Un split 7-10. Via Wikimédia Commons.

Le 7-10 est-il le coup le plus dur au bowling? L’affirmation du commentateur correspond certainement à la sagesse populaire, mais pourrait-il y avoir un coup plus difficile encore?

Pour répondre à cette question, je me suis tourné vers les chiffres. J’ai compilé plus de 447.000 carreaux de bowling à partir de PBA.com, le site web de l’association professionnelle des joueurs de bowling américains. Ces données incluent tous les tournois PBA pour lesquels des résultats complets, carreau par carreau, ont été rapportés depuis 2003. À peine 60% de ces carreaux étaient des strikes. Mais dans les 180.000 autres cas, les joueurs ont fait tomber moins de dix quilles du premier coup. J’ai étudié ces 180.000 carreaux pour voir quels coups avaient donné le plus de fil à retordre aux joueurs.

Selon mon analyse, le split 7-10 est en effet l’un des coups les plus durs du jeu. Dans mon échantillon, il a été converti en un spare à peu près une fois toutes les 145 fois où le cas s’est présenté. Ce qui fait un taux de réussite de 0,7% parmi les gens qui font du bowling professionnel: vous pouvez donc imaginer à quel point c’est difficile pour un joueur amateur. Mais ce n’est cependant pas le coup le plus difficile au bowling.


Il y a deux coups que les joueurs de bowling réussissent encore moins souvent, du moins dans mon échantillon. Le premier est le split 4-6-7, qui a un taux de réussite de 0,6%. Il y a ici une quille supplémentaire en jeu, dont vous vous dites peut-être qu’elle doit donner aux joueurs plus de bois mort avec lequel causer des collisions, mais les données montrent que ce coup-ci est plus difficile que le split 7-10.

Notez au passage que, comme c’est le cas pour de nombreux splits, le 4-6-7 a un miroir: le split 4-6-10. Soit la même configuration, mais de l’autre côté du triangle de 10 quilles. Pour les besoins de cette enquête, j’ai traité les configurations en miroir comme des coups différents. D’une part, elles sont réussies à des taux différents, ce qui laisse penser que malgré leurs manifestes similitudes, elles ont leur propre degré de difficulté. (Peut-être la disparité est-elle purement due au hasard, ou peut-être que l’un des coups est plus difficile pour les joueurs droitiers.) Mais même si l’on combine toutes les occurrences du split 4-6-7 et du 4-6-10, le taux de réussite global (0,66%) est toujours inférieur à celui du 7-10.

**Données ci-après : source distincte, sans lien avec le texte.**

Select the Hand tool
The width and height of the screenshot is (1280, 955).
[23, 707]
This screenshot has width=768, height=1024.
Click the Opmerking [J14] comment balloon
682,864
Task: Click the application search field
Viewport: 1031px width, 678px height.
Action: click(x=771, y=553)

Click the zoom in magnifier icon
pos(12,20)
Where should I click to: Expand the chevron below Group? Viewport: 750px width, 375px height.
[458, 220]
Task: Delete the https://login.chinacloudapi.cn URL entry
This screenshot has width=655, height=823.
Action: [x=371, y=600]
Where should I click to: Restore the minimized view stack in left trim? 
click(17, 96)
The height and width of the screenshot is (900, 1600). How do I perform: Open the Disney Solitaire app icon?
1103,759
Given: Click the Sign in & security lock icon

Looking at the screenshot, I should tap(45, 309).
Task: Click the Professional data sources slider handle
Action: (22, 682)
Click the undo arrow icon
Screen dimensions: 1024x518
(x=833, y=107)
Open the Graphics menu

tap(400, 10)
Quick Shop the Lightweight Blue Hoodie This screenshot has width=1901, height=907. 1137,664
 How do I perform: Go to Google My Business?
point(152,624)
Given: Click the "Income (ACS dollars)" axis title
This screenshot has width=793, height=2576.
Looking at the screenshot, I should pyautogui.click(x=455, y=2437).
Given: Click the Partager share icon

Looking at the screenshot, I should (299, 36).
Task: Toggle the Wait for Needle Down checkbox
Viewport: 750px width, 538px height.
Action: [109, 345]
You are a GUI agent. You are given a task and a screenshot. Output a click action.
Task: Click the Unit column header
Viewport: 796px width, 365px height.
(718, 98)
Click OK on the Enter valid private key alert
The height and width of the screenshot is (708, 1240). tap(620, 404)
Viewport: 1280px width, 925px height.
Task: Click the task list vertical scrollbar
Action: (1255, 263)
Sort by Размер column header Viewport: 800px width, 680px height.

«Une vieille église de type cathédrale avec ses flèches»

Et la configuration la plus difficile, alors? C’est le split 4-6-7-9-10. C’est ce que le lexique Bowling Lingo de la PBA nomme l’«église grecque», parce que son motif rappelle soi-disant «une vieille église de type cathédrale avec ses flèches». Les joueurs de mon échantillon ont fait tomber cette église grecque seulement 0,2% du temps, soit environ une fois tous les 390 essais. (Même si l’on compte toutes les occurrences du split 4-6-7-8-9-10 et de son image miroir, le split 4-6-7-8-10, les deux combinés ont le taux de réussite global le plus bas: 0,4%).

Ci-dessous, voici les dix configurations de quilles les plus difficiles à réussir pour les joueurs pros, d’après mon échantillon.


Il est important de garder à l’esprit que de nombreuses combinaisons ne sont jamais apparues dans mon échantillon, ou sont apparues très rarement, et que par conséquent je les ai exclues de mes conclusions. Par exemple, il est possible que la configuration 7-8-9-10 (toute la dernière rangée restée debout mais rien d’autre) soit terriblement difficile à réussir, mais elle n’est jamais apparue dans tout l’échantillon –la physique ne le permettrait pas.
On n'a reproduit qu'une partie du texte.